City trumpft mit Georgi Gogow auf, der die Geige spielt wie kein Zweiter. Mit Liedern wie "Amerika" und auch "Sind so kleine Hände" geben die Bandmitglieder den Zuschauern genau, was sie sich wünschen. "Es ist atemberaubend schön", ruft eine Zuschauerin. Als die letzten Zeilen des Songs, "Leute ohne Rückrat haben wir schon zu viel", ertönen, folgt tosender und langanhaltender Applaus. Doch der absolute Höhepunkt ist für viele der Song "Am Fenster". Georgi Gogow liefert ein minutenlanges Intro. Als das Schlagzeug einstimmt, sitzen viele schon längst nicht mehr auf ihren Plätzen. "Das ist ein unglaublicher Song, der im Herzen etwas Einzigartiges auslöst", sagt Rainer Herrmann aus Frankfurt (Oder).

City-Frontsänger Toni Krahl stimmt auch ernste Töne an, als er ein Lied singt, dass spürbar eine große Bedeutung für ihn hat. "Helden" heißt seine deutsche Version des Songs "Heroes" vom im Januar gestorbenen David Bowie. Auf der Leinwand sind Szenen des Mauerfalls zu sehen, das Publikum klatscht, jubelt, tanzt und feiert die Freiheit, die für viele mit der Musik der ostdeutschen Bands untrennbar verbunden ist.


Dann ist es endlich so weit. Die Band, auf die so viele gewartet haben, betritt die Bühne. Die Puhdys, allen voran Frontsänger Dieter "Maschine" Birr, eröffnen ihren letzten Bühnenauftritt in Berlin mit dem Song "Unser Schiff". Darin heißt es: "Und wenn das Meer dann unsere Geschichte erzählt, Vom Lachen, vom Lieben, vom Leben, dann kann uns keine Macht dieses Wunder mehr nehmen, Das Lachen, das Lieben, das Leben, uns hat es nicht umsonst gegeben." Das Publikum ist überwältigt. Es folgen die bekannten Lieder "Geh zu ihr", "Melanie" und natürlich die "Eisbären".


Immer wieder zeigen die Großleinwände, auf der das Konzert auch für die hinteren Reihen gut zu verfolgen ist, die Gesichter der Menschen, die ihre Band so groß gemacht haben. 47 Jahre lang. Natürlich fehlt auch "Alt wie ein Baum" nicht im Repertoire. Dieter "Maschine" Birr wird beim Singen von einem Chor aus tausenden Menschen begleitet.

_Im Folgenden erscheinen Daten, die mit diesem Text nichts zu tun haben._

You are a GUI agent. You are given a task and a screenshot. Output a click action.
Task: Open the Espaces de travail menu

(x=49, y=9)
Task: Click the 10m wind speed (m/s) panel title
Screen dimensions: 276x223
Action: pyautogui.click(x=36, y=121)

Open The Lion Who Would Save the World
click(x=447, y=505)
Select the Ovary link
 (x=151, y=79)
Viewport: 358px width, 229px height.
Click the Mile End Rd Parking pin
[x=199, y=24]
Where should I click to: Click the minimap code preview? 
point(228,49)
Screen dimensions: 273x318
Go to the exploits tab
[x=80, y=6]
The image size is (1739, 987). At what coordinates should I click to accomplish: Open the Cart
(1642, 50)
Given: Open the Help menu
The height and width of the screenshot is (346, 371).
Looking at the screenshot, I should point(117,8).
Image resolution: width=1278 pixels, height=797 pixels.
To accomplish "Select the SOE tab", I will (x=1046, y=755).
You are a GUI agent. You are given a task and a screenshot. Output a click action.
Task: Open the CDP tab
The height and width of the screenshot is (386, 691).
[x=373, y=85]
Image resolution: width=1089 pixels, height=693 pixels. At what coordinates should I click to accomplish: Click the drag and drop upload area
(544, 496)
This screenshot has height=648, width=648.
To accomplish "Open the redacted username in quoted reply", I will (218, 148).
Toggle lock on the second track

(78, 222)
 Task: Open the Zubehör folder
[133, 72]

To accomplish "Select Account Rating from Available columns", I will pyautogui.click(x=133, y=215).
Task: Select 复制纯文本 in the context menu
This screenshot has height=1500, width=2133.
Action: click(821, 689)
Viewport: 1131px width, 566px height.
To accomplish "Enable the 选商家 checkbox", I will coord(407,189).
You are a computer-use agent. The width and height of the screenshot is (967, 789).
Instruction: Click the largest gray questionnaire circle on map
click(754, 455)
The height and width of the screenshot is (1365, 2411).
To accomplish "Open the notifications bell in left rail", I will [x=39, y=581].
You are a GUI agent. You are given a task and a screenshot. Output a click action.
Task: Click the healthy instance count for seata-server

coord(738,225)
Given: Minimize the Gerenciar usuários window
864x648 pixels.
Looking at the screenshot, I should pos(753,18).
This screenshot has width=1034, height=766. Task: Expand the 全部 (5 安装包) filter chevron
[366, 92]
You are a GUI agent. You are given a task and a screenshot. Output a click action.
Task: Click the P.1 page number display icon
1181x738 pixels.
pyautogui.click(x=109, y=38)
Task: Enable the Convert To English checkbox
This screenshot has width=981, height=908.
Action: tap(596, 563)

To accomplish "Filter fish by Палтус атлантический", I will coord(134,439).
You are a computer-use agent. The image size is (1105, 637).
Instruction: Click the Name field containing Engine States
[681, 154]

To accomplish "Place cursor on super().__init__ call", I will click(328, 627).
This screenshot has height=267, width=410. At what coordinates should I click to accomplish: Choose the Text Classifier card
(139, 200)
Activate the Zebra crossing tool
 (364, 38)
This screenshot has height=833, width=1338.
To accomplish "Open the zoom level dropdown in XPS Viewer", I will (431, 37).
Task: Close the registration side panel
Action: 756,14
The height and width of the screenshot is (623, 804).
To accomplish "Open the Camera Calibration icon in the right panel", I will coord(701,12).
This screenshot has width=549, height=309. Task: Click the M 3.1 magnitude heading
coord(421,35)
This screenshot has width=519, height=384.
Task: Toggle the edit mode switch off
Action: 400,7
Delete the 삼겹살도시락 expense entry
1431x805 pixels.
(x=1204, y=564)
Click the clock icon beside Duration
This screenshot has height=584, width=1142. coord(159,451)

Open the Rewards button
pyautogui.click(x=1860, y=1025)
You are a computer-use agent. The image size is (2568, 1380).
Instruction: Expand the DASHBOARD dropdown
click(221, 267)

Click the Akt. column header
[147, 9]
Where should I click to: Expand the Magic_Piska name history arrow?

Der Song "Es war schön" drückt nicht nur für die Puhdys aus, was dieser Abend bedeutet. Auch dem Fan Ralf Heber ist die Trauer über den endgültigen Abschied seiner Lieblingsband deutlich ins Gesicht geschrieben.Seine zehnjährige Tochter trägt er auf den Schultern. Sie streicht ihm mitfühlend über den Kopf. "Es war schön, einfach schön, endgültig vorbei, aber schön. Winde dreh'n, Menschen geh'n. Was war, kann uns keiner mehr neh'm, Denk an unsre Zeit, sie war schön", singt Birr und mit ihm Ralf Heber als einer der größten Fans.


Den letzten Song singen City, Karat und die Puhdys gemeinsam: "Sternenstunden". Ein Lied, dass das Publikum noch einmal verzaubert, sie mitnimmt in eine ostdeutsche, musikalische Vergangenheit. Und dann fällt der schwarze Vorhang für die Puhdys für immer.